An open letter to bakra mandi owners
There's no way a family that can barely afford a decent pair of shoes from Bata can afford a fat and healthy goat.
Dear bakra mandi owners,
This letter is to express my absolute stupefaction over your outrageous, albeit devious, marketing tactics, yet again, at Eidul Azha this year. The prices of goats and cows have escalated to a level that is beyond the financial capacity of the middle class group to afford. Even the lower upper class is having second thoughts about fulfilling this necessary religious obligation. More and more people are forced to take shares in cows.
For me, as well as for millions of other like me, I’m sure, taking shares in cows is extremely embarrassing because it openly screams of the fact that I cannot even afford to buy even a small goat. Even if I scrap up the money by pinching from the various other already tight household budgets, it is always a choice between getting a sacrificial animal or paying half a year of my child’s school fees.
My husband is least concerned with my plight during this sensitive time of year. Of course, it doesn’t matter to him since he is not the one who is forced into humiliation and mortification in front of sisters-in-law and brothers-in-law who buy not one, but two goats and show off in front of me deliberately to make my already woebegone life even more miserable.
My mother-in-law says it is my fault because I squander her son’s money recklessly the entire year and hence do not have enough for a goat at Eidul Azha. I would love to remind her that her son does not make a six figure salary and raising a family in Pakistan within the income he makes is nothing short of a God sent miracle. However, I decide to keep these facts to myself. The one thing that really makes mothers-in-law show their fangs is when a daughter-in-law bad mouths their darling son. So I save this fight for another day. Right now I have greater issues to resolve. Such as trying to figure out what kind of country I live in that makes religious obligations a matter of life and death to fulfil.

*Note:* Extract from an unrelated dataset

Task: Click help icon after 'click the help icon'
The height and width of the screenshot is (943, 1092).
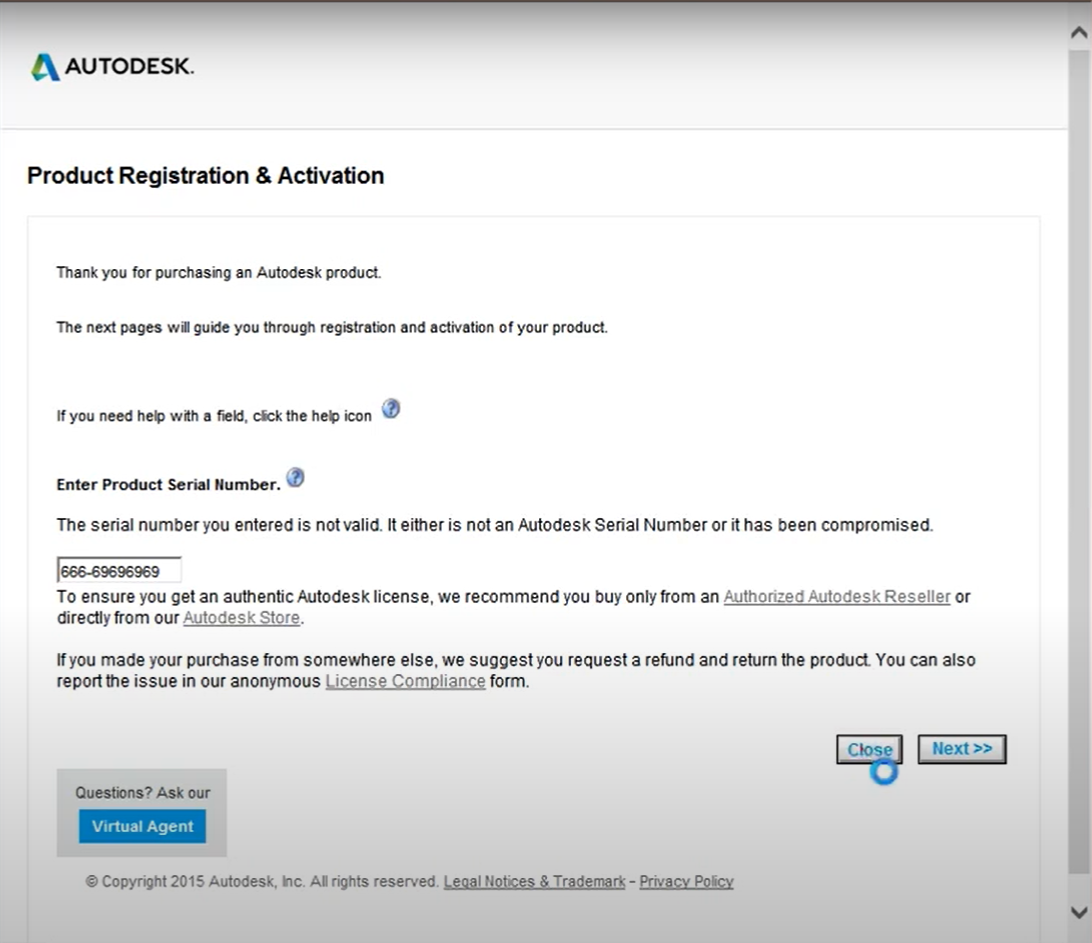Action: point(391,409)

My children start whining and imploring a whole month prior to Eidul Azha about getting an animal that they, too, can decorate and parade up and down the street. I get heart-broken telling them that we cannot afford it. Even they realise by now that taking a share in a cow means that their parents don’t have enough money to buy a goat. This inferiority complex causes havoc with their poor young hearts and minds. I suspect it will worsen every year because our government is so busy gorging itself on national coffers filled with the life blood of the common man that they are least bothered by the continually worsening bakra-plight of the average citizen.
Buying a qurbani (sacrificial) animal has become so much of a status symbol in our deplorable social system that it is just as aggravating as the mania of designer dresses. Just like no one wishes to award you with a second glance unless you are wearing a ludicrously expensive designer dress, you are branded a pauper for life both within your family and among your acquaintances unless you have a couple of goats or a cow for Eid.

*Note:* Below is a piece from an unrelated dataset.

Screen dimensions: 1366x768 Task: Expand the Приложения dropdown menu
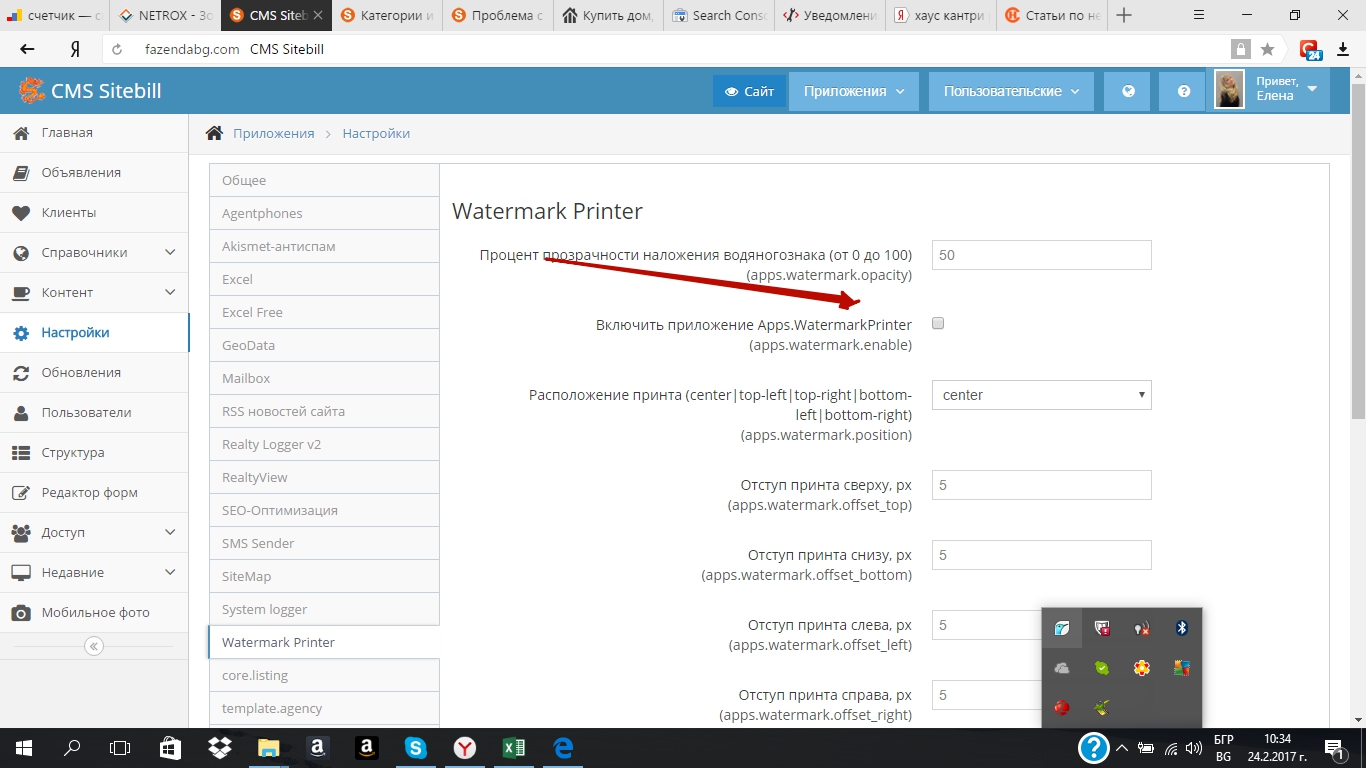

I often plan to raise my own goat for a whole year and sacrifice it on Eid but that entirely kills the purpose if one is planning to show off on the grand day; everyone knows you raised a baby goat to save money and you get scoffed and snickered at behind doors. The people who buy phenomenally expensive animals on Chaand Raat are the ones who gain the most respect, awe and admiration from everyone. I hate the women of this country too, who judge everyone else on the basis of their buying power and wealth. But right now my problem is my inability to salvage my family name this Eidul Azha.
Pathetically enough, over half of my country’s population lives below the poverty line and can’t even afford to eat meat for the rest of the year. But for the few that are left in the fast shrinking middle class, of which I also happen to be a heavily struggling member, buying even a tiny, frail animal is financially perilous. It is quite shameful how my dear country men use religious occasions like Ramazan and Eidul Azha to fill their cash boxes.

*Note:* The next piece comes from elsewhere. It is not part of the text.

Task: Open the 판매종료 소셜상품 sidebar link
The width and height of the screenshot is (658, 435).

A close friend of mine, who gives me suggestions that are often morally dubious in nature, told me that my husband should start taking money ‘under the table’ three or four months prior to Eidul Azha as that is the only way a middle ‘classia’ can afford a qurbani animal or even a share in a cow.
She herself gets a big, fat, healthy goat every year. Now I know why.
This year she has bought two goats. I am suspecting that this year her husband has not only taken money under the table but over and around it as well. Otherwise there is no way a middle class family in present day Pakistan whose children can barely afford a decent pair of shoes from Bata can afford a fat and healthy goat.
I could fill pages and pages with the complaints I have against you guys. But I have yet to write an open letter to the designers of the country who are robbing the women blind on Eid through their marketing scams selling disgustingly designed and stitched dresses for thousands of rupees in the name of fashion.
I hope you will address my situation immediately as there are still a few days left before Eid and I still might be able to keep my head up respectably within the family and on the street by obtaining at least one, even if tiny, goat.